===== Supplied material
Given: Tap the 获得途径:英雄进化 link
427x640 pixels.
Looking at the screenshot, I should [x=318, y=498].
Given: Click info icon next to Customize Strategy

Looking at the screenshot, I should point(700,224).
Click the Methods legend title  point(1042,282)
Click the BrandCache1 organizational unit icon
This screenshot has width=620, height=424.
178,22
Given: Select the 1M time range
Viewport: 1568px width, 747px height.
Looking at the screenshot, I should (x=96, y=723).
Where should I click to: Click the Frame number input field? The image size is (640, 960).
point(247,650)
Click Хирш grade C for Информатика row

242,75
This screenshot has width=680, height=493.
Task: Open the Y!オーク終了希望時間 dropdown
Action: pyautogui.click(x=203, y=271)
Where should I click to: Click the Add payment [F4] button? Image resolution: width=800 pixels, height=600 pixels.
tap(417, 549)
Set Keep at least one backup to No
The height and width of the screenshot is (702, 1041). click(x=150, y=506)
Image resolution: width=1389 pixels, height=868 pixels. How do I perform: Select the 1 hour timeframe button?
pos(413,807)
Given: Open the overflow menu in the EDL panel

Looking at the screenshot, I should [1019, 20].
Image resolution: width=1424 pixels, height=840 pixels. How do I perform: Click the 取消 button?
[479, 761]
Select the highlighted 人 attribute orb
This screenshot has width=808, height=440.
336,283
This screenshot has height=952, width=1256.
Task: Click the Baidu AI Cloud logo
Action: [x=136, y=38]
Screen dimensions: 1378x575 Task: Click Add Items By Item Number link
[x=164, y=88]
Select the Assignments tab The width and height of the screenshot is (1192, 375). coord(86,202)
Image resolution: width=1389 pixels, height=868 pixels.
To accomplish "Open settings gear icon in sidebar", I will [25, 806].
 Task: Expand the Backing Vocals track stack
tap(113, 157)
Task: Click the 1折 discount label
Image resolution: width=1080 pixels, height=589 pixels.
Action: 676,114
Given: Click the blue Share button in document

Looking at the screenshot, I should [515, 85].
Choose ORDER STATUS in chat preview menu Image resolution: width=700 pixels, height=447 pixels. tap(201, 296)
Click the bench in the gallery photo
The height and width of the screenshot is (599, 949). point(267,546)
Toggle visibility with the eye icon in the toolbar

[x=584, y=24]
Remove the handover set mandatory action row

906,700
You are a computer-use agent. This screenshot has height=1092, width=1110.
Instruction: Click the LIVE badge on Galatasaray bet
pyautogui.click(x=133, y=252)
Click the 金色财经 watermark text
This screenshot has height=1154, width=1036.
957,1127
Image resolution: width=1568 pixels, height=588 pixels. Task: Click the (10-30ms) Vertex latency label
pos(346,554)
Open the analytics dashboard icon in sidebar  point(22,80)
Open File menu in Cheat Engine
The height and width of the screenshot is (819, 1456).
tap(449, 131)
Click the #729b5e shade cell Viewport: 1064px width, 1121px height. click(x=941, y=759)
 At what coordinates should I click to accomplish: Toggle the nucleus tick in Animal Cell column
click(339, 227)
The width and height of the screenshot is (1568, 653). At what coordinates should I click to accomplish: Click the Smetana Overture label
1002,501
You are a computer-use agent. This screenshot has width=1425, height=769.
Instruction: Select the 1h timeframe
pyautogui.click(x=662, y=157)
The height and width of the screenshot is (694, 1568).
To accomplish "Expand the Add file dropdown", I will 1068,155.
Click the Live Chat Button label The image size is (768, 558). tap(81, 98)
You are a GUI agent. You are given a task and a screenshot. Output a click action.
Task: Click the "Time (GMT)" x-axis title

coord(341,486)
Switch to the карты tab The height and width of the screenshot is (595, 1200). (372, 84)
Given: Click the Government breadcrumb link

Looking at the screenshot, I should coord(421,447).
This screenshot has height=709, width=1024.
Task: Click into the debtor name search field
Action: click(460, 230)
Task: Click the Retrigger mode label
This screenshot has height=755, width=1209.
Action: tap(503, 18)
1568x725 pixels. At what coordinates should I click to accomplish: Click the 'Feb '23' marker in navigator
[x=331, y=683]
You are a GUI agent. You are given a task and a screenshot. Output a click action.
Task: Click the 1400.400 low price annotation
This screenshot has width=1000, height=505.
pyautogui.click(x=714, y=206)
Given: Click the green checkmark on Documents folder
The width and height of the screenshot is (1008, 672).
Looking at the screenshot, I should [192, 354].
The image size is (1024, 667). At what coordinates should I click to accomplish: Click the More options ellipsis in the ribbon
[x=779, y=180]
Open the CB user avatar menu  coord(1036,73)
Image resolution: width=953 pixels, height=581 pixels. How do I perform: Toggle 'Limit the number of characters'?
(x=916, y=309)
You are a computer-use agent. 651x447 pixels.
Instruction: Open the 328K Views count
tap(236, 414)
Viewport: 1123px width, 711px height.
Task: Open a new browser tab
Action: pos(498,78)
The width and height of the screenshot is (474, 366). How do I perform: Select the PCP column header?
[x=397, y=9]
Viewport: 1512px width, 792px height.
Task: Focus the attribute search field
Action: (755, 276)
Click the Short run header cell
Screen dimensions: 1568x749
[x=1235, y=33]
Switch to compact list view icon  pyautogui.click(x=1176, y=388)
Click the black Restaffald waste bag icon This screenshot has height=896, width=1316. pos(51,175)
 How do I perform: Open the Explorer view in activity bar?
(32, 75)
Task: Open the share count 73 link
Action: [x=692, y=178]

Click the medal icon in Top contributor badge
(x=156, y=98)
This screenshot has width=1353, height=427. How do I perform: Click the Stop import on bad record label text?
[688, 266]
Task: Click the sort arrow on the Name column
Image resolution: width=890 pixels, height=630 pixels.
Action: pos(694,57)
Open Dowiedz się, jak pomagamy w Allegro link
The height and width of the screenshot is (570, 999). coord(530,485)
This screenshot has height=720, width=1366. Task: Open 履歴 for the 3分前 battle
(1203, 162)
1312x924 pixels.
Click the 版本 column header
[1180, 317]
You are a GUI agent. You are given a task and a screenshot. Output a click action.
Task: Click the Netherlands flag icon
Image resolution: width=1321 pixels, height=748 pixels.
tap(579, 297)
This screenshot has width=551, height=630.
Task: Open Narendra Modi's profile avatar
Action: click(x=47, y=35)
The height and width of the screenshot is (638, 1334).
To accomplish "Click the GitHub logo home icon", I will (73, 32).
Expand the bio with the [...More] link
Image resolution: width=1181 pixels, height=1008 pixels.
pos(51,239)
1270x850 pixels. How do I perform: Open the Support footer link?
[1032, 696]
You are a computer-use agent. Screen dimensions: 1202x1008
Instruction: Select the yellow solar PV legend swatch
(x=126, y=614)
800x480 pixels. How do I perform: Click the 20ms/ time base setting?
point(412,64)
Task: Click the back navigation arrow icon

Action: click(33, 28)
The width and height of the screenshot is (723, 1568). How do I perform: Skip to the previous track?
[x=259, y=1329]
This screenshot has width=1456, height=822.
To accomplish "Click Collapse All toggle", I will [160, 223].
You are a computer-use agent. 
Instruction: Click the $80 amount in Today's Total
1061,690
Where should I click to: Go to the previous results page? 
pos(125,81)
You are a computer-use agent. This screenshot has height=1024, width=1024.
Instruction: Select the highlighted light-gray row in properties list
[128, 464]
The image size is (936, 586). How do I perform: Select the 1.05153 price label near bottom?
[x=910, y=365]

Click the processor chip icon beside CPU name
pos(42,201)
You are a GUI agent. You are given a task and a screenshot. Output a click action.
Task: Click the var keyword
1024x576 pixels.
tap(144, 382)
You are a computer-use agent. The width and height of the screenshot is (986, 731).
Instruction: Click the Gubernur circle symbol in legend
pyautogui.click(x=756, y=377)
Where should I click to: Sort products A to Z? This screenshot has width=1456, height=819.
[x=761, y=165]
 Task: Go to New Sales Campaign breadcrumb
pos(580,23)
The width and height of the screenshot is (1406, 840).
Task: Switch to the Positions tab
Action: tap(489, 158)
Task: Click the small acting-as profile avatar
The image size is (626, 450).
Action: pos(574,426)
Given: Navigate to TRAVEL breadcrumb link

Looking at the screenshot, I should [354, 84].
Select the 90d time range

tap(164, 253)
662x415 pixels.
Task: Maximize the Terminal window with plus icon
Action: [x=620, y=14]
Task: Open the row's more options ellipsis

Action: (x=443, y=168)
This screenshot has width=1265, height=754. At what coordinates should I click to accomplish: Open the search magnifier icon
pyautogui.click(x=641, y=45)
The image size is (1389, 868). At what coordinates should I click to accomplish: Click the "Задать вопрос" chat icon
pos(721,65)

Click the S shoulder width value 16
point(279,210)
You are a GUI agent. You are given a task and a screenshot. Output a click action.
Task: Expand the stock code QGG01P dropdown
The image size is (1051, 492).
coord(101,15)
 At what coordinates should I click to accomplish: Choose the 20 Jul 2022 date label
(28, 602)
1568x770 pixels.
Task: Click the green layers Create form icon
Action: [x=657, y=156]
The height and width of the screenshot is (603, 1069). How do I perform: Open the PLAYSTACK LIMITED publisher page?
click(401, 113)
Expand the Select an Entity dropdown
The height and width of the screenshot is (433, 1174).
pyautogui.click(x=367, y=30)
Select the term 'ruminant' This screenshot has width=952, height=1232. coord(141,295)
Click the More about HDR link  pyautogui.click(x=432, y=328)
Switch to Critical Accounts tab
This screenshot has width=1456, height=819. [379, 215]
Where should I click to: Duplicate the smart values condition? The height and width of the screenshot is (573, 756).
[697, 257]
==========
Could you repeat exactly the lines in the listing above from the one with "Task: Click the 1折 discount label" down to the one with "The height and width of the screenshot is (694, 1568)."? Include both of those lines.

* _Solution to the exercise_:
Task: Click the 1折 discount label
Image resolution: width=1080 pixels, height=589 pixels.
Action: 676,114
Given: Click the blue Share button in document

Looking at the screenshot, I should [515, 85].
Choose ORDER STATUS in chat preview menu Image resolution: width=700 pixels, height=447 pixels. tap(201, 296)
Click the bench in the gallery photo
The height and width of the screenshot is (599, 949). point(267,546)
Toggle visibility with the eye icon in the toolbar

[x=584, y=24]
Remove the handover set mandatory action row

906,700
You are a computer-use agent. This screenshot has height=1092, width=1110.
Instruction: Click the LIVE badge on Galatasaray bet
pyautogui.click(x=133, y=252)
Click the 金色财经 watermark text
This screenshot has height=1154, width=1036.
957,1127
Image resolution: width=1568 pixels, height=588 pixels. Task: Click the (10-30ms) Vertex latency label
pos(346,554)
Open the analytics dashboard icon in sidebar  point(22,80)
Open File menu in Cheat Engine
The height and width of the screenshot is (819, 1456).
tap(449, 131)
Click the #729b5e shade cell Viewport: 1064px width, 1121px height. click(x=941, y=759)
 At what coordinates should I click to accomplish: Toggle the nucleus tick in Animal Cell column
click(339, 227)
The width and height of the screenshot is (1568, 653). At what coordinates should I click to accomplish: Click the Smetana Overture label
1002,501
You are a computer-use agent. This screenshot has width=1425, height=769.
Instruction: Select the 1h timeframe
pyautogui.click(x=662, y=157)
The height and width of the screenshot is (694, 1568).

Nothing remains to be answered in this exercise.